Records supplied:

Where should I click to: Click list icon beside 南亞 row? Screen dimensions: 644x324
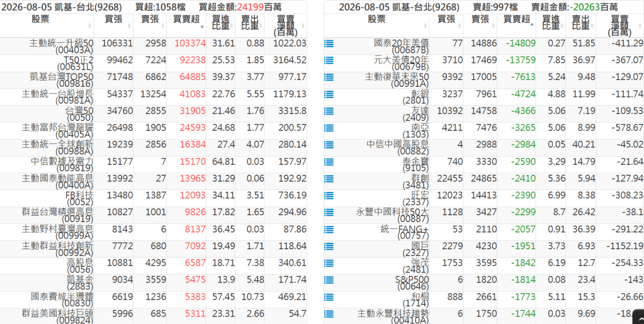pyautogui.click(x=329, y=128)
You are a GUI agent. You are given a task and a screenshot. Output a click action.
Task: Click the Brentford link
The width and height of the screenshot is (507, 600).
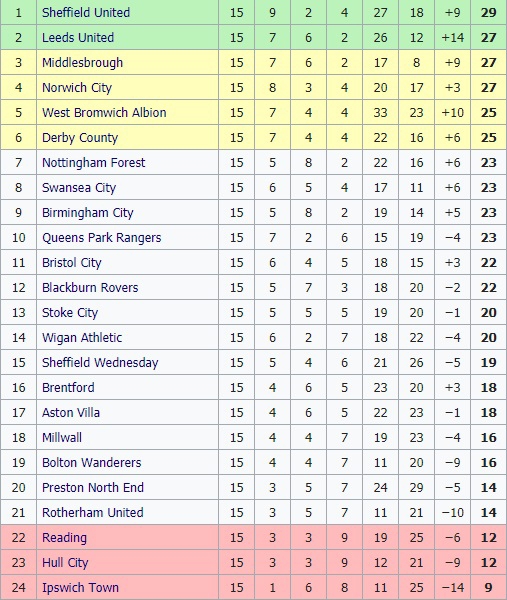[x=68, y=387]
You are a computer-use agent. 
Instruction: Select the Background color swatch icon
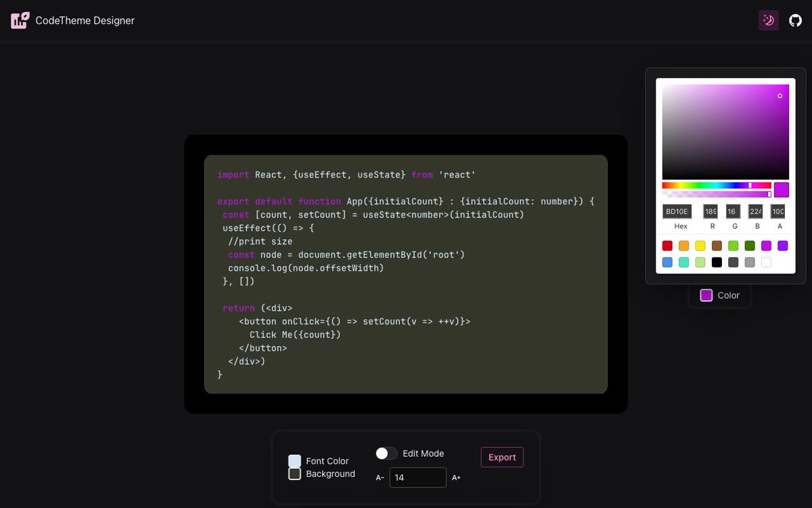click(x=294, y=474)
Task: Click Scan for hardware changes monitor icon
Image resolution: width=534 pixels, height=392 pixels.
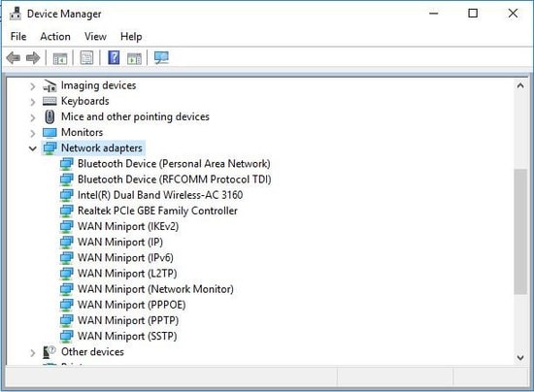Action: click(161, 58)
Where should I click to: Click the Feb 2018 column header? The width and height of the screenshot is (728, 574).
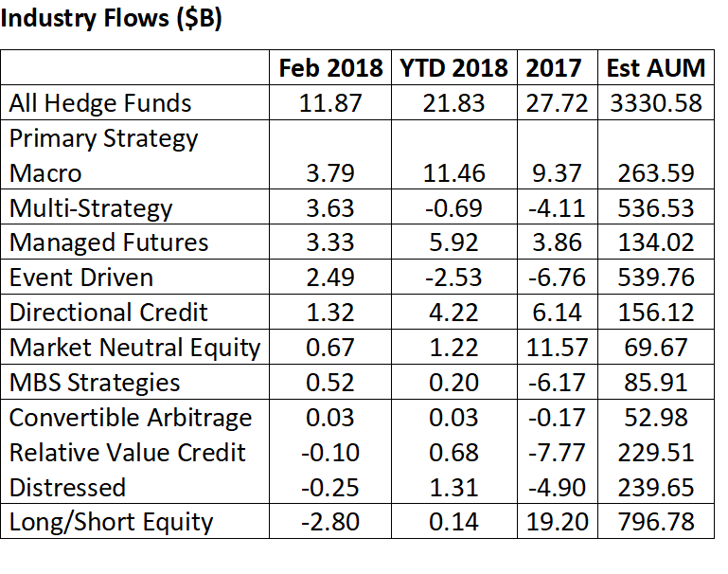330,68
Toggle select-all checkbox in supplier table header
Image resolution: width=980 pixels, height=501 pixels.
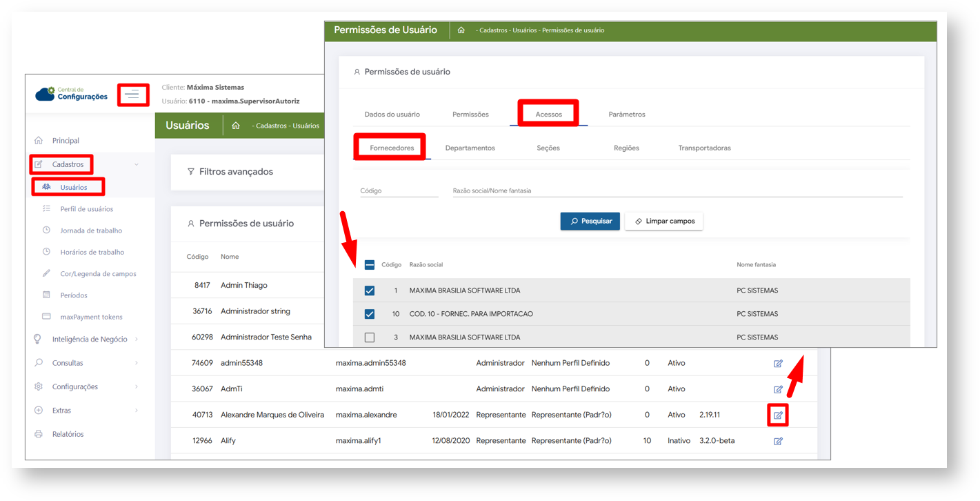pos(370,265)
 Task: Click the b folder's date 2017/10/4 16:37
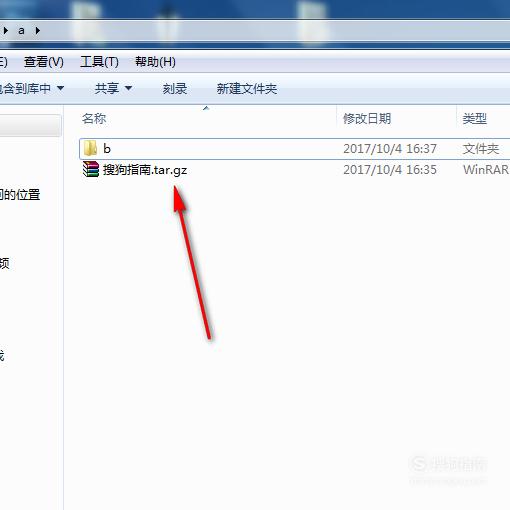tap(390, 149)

--

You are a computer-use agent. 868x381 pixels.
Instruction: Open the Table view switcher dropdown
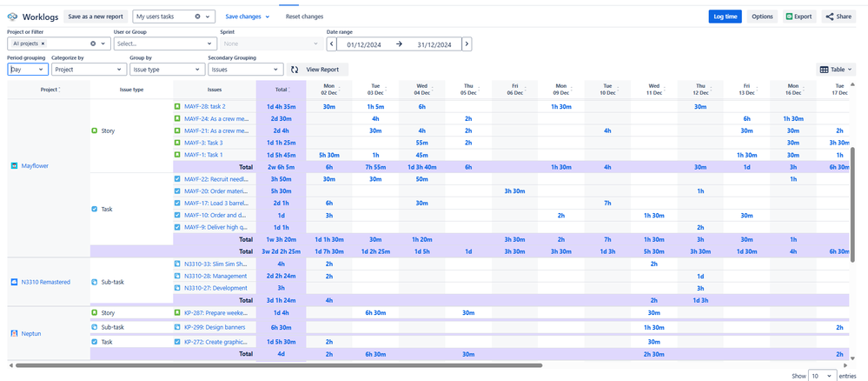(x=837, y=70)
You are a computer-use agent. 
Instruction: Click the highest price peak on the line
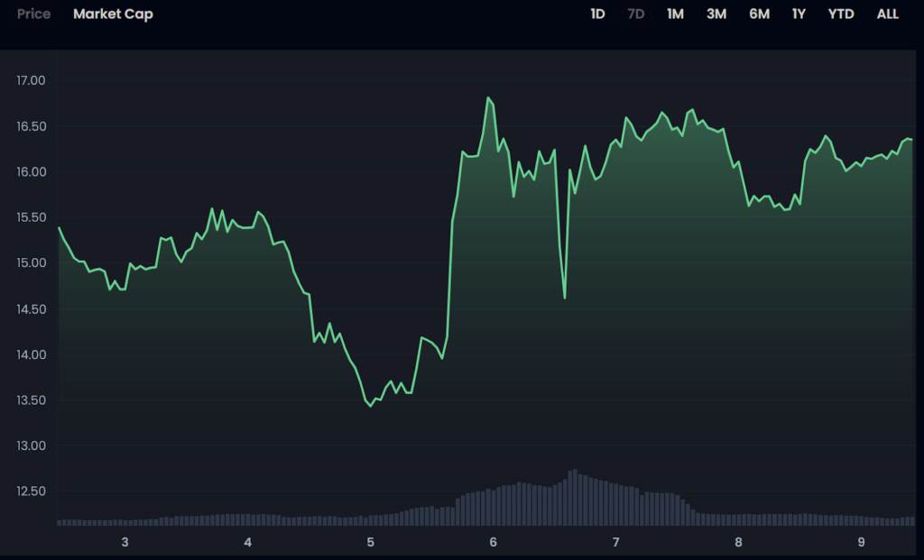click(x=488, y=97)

...

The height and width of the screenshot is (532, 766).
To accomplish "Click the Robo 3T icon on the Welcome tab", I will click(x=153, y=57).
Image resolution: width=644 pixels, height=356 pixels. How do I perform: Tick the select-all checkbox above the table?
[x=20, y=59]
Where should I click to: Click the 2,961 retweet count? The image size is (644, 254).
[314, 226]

Brief: Scan the data above and copy each line containing the word "agent".

Response for this exercise:
You are a GUI agent. You are given a task and a screenshot. Output a click action.
You are a computer-use agent. 
You are a computer-use agent. 868x381 pixels.
You are a computer-use agent. 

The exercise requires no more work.